EXERCISE AIM:
Your task is to restate word for word the lines in the material below, from the one with "Given: Open the three-dot more options menu" up to and including the one with "Image resolution: width=720". Do not carry over the pictures.

RECORDS FOR THE EXERCISE:
===============
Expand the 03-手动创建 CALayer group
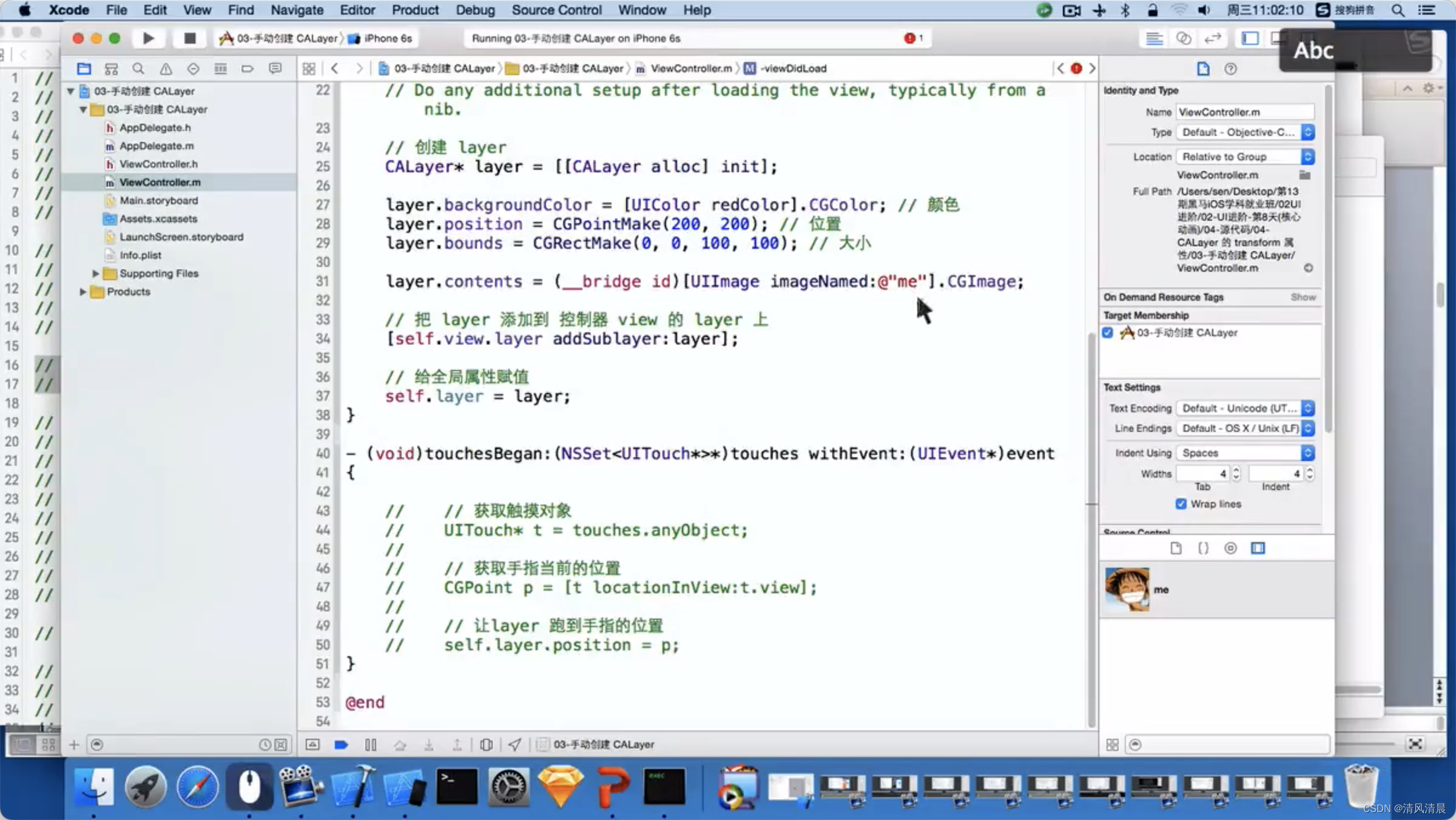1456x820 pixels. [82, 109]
===============
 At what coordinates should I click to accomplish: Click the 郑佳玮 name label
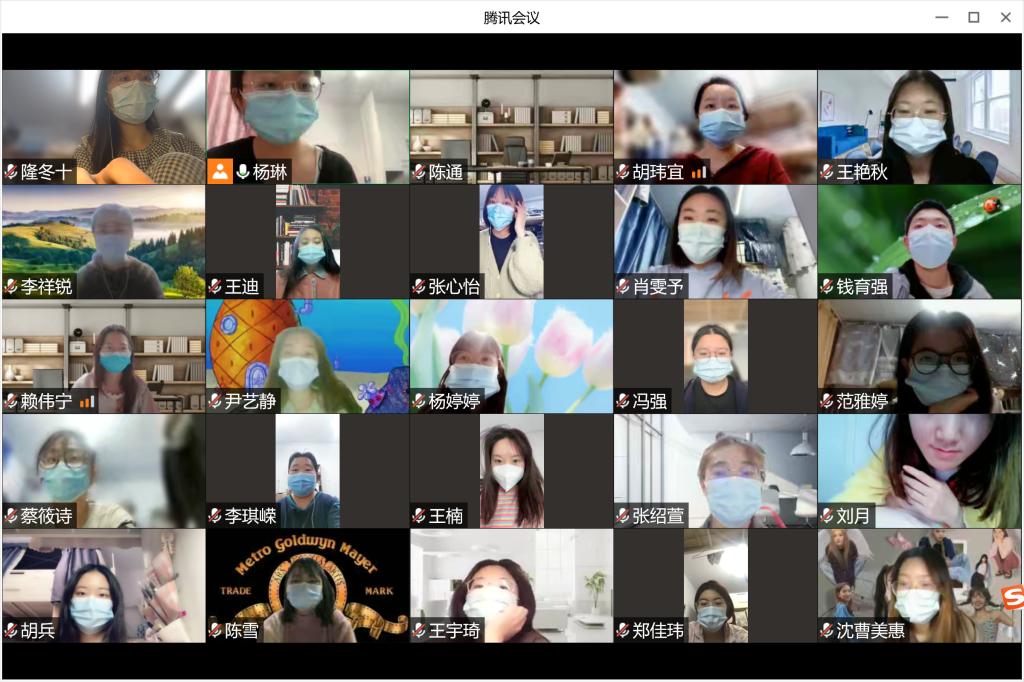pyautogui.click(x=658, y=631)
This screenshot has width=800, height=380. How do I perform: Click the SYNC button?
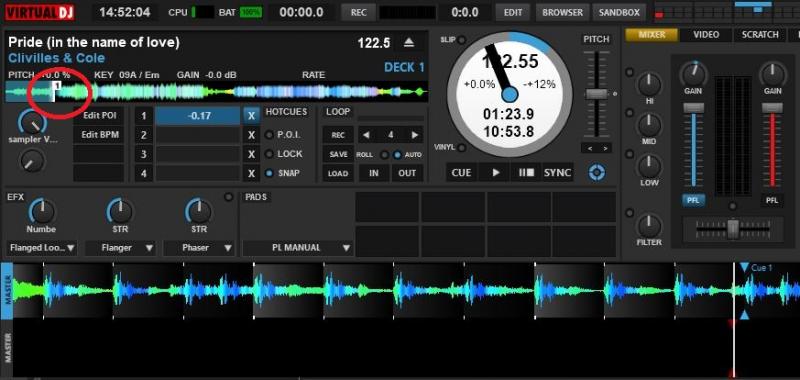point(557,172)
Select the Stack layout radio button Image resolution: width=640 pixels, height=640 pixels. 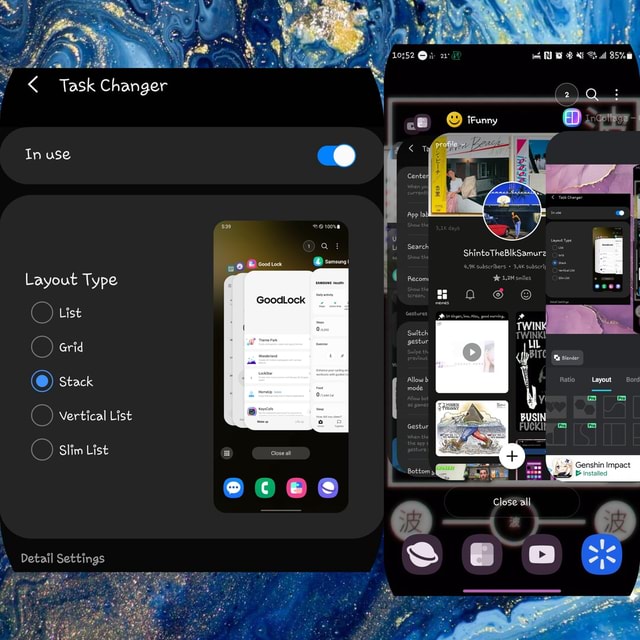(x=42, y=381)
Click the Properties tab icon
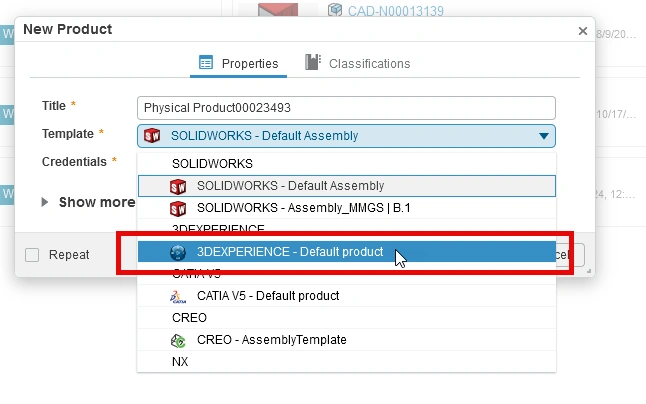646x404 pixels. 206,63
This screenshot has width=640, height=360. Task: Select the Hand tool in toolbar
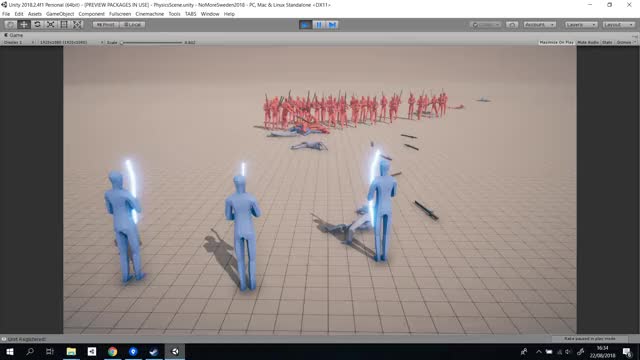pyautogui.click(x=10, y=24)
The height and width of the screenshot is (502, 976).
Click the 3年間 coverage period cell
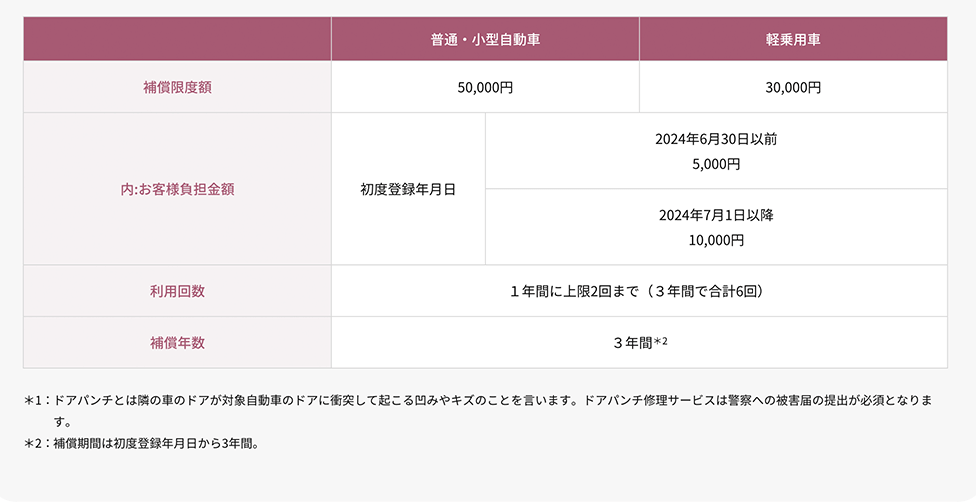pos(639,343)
===============
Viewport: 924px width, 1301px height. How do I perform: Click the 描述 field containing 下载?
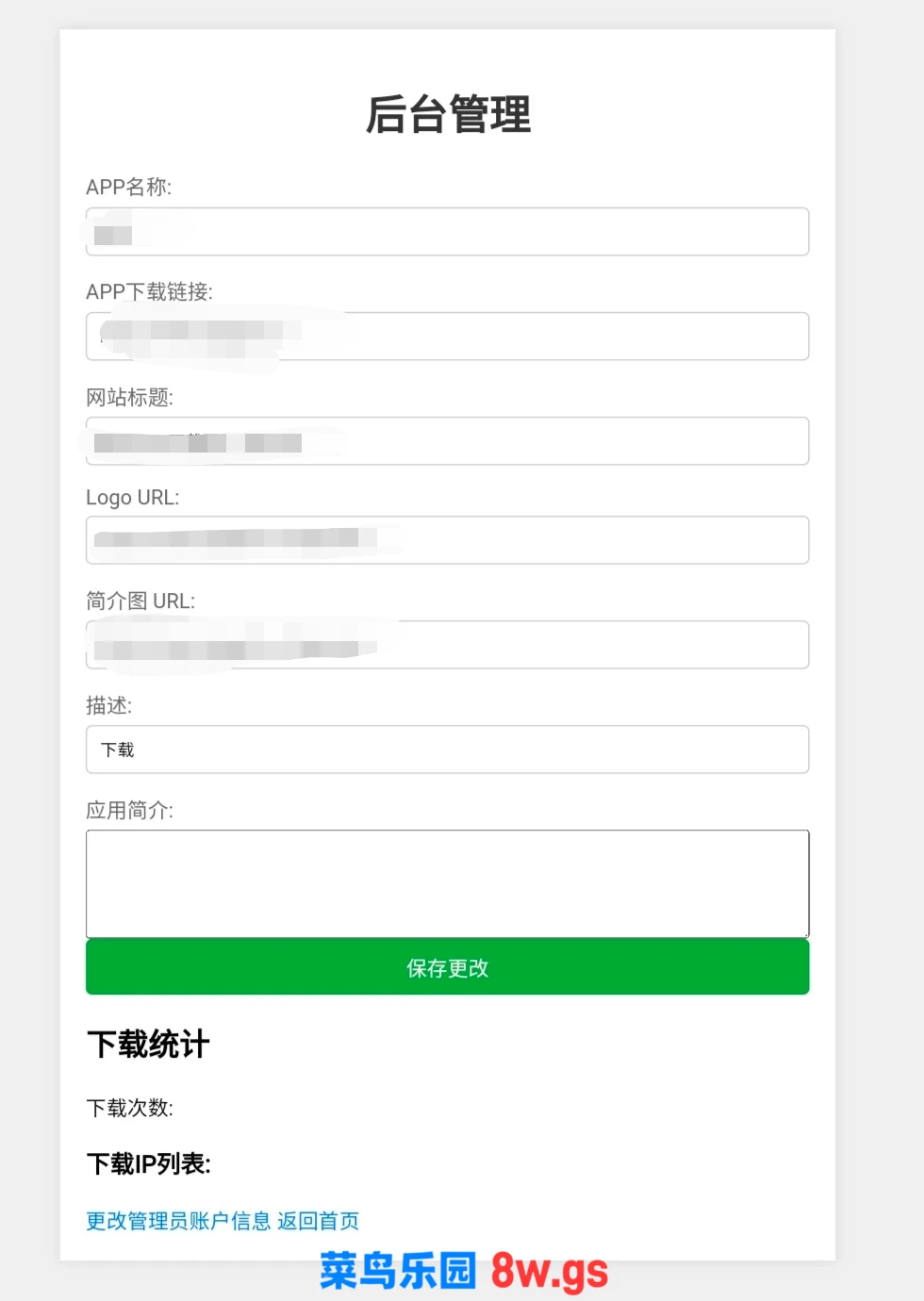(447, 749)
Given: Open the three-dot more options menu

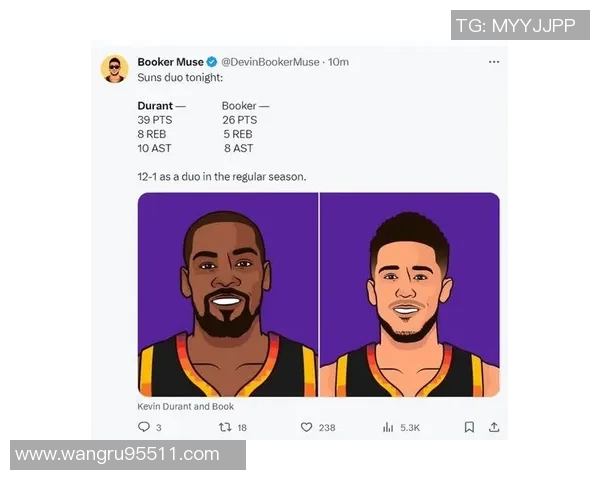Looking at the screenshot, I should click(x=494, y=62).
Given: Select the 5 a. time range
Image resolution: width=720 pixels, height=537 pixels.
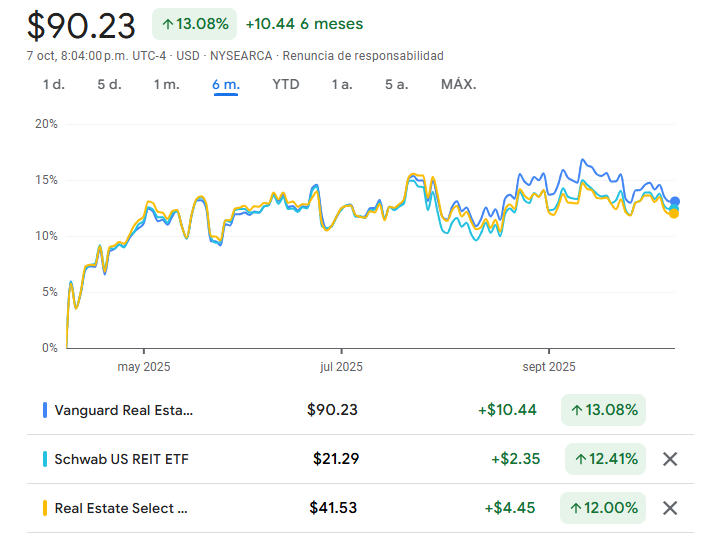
===============
EXERCISE RESULT:
Given: Open the three-dot more options menu

Looking at the screenshot, I should click(x=494, y=62).
Given: Select the 5 a. time range
Image resolution: width=720 pixels, height=537 pixels.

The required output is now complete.